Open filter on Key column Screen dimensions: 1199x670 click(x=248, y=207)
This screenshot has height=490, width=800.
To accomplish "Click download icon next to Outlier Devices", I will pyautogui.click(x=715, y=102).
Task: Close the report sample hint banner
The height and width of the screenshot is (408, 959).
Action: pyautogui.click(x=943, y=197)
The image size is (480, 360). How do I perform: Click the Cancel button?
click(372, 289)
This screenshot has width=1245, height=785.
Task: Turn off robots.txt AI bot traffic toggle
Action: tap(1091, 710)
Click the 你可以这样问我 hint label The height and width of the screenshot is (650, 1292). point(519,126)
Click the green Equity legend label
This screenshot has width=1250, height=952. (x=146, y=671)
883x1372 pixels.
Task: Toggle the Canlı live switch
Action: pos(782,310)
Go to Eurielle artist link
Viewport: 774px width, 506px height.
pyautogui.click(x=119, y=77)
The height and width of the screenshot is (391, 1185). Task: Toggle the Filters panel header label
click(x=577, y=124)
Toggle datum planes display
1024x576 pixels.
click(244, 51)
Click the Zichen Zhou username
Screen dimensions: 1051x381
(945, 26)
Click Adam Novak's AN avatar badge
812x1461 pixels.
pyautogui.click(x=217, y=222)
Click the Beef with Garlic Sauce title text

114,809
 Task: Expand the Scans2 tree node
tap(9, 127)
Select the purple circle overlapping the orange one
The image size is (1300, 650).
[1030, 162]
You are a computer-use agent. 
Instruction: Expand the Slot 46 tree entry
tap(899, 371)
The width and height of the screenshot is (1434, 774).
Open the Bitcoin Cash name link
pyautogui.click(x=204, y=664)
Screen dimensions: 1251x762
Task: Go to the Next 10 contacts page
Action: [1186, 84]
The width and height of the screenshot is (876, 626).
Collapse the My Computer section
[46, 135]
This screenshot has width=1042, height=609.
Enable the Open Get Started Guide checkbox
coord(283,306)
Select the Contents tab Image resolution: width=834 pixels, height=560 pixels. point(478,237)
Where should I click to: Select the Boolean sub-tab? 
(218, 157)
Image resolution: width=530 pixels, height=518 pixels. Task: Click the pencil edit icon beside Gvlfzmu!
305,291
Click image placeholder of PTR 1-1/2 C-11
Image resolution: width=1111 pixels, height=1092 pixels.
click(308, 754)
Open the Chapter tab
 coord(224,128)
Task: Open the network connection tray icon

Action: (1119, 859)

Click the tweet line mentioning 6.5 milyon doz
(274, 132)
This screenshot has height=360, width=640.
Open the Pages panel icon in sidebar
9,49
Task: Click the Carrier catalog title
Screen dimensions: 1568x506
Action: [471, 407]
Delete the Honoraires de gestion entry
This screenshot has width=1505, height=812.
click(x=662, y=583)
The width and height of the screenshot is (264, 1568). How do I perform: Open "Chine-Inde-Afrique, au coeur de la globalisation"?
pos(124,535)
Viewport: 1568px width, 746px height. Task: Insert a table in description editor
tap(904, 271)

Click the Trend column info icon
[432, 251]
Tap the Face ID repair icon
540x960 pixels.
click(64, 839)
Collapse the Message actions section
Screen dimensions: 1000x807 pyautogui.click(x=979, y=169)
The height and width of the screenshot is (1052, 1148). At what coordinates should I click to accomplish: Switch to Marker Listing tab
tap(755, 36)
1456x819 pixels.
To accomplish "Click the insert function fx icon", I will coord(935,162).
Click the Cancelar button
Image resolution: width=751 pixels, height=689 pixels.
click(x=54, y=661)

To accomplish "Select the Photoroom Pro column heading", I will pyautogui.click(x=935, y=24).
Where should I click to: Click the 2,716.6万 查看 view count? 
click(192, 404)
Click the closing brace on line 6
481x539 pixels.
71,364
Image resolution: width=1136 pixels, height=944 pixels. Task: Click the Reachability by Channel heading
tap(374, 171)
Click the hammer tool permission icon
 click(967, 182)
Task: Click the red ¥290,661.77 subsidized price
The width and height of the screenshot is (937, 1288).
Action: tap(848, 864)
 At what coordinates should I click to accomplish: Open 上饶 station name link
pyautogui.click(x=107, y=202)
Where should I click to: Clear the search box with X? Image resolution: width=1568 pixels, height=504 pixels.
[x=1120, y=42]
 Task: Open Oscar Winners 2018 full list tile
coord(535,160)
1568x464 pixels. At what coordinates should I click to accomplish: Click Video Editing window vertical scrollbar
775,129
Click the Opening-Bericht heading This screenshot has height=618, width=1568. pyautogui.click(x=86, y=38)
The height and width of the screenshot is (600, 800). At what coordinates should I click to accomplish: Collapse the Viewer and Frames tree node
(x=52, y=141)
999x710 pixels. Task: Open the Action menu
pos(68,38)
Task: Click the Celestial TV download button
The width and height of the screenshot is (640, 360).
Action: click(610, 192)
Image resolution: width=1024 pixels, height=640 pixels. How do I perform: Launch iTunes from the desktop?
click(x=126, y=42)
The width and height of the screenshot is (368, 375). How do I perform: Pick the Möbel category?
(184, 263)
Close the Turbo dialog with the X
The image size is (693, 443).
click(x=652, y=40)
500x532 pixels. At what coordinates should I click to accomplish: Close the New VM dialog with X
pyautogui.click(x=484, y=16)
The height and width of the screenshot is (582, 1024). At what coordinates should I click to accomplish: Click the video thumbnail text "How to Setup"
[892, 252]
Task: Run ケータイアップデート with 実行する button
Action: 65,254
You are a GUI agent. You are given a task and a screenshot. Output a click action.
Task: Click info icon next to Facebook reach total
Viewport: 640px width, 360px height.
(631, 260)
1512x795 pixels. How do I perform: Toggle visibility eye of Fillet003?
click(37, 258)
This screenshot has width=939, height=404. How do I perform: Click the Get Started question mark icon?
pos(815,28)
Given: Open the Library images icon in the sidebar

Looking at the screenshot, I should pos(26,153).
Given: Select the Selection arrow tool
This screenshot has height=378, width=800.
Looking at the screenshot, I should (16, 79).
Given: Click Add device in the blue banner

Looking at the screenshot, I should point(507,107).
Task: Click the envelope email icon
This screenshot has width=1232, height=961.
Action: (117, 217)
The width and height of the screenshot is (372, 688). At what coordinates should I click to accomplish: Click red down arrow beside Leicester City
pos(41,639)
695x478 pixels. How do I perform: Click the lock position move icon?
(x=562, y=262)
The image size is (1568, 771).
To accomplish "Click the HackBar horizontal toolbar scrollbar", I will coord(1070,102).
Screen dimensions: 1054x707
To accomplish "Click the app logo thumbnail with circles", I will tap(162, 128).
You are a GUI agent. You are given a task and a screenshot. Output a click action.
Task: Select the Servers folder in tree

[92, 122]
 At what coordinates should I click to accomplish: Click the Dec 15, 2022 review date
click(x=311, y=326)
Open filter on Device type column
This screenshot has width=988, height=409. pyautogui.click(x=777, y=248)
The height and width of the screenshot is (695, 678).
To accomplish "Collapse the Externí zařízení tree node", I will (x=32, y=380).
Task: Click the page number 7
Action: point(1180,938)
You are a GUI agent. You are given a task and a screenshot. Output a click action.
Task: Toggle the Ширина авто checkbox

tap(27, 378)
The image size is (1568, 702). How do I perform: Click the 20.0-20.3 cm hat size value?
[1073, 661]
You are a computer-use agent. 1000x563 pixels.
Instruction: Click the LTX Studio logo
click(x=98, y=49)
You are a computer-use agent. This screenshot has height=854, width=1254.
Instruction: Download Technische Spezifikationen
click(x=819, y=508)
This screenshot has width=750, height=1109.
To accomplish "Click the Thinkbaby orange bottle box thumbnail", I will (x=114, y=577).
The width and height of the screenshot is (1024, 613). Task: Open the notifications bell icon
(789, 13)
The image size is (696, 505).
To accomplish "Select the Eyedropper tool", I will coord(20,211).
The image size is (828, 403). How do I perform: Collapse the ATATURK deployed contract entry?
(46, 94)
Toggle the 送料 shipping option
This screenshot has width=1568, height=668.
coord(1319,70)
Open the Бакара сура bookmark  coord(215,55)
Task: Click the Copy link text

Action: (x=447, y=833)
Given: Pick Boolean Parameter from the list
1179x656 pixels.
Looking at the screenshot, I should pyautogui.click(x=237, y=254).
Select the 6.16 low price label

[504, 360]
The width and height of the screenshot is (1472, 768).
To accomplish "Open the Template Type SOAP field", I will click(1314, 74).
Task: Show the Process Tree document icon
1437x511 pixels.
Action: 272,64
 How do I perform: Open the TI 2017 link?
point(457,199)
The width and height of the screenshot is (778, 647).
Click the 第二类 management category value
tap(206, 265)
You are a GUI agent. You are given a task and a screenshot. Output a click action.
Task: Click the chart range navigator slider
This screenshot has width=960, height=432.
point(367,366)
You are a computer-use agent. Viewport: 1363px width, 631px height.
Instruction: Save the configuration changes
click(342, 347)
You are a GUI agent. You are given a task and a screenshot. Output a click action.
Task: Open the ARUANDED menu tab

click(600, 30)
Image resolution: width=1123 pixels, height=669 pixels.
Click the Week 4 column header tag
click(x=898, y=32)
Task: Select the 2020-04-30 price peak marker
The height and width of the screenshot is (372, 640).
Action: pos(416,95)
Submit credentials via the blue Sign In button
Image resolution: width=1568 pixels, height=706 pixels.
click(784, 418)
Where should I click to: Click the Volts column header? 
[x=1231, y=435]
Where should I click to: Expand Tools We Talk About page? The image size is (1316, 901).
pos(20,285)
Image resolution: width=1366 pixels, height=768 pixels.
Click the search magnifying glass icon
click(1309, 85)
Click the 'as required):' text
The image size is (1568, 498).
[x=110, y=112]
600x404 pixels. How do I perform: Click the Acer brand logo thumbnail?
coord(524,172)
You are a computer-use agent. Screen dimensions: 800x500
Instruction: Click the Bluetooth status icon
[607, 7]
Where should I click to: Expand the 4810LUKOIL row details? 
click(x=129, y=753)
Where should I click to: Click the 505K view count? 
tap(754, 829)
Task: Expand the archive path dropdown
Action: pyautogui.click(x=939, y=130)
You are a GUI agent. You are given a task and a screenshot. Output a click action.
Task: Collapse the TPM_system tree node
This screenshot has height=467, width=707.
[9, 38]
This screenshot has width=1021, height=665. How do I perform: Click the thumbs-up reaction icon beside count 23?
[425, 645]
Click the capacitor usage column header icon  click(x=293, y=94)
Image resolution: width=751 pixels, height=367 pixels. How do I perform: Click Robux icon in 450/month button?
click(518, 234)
+ + +
The lines in the entries above that carry the word "hint" must be copied.

-- OUTPUT OF THE EXERCISE --
Task: Close the report sample hint banner
Click the 你可以这样问我 hint label The height and width of the screenshot is (650, 1292). point(519,126)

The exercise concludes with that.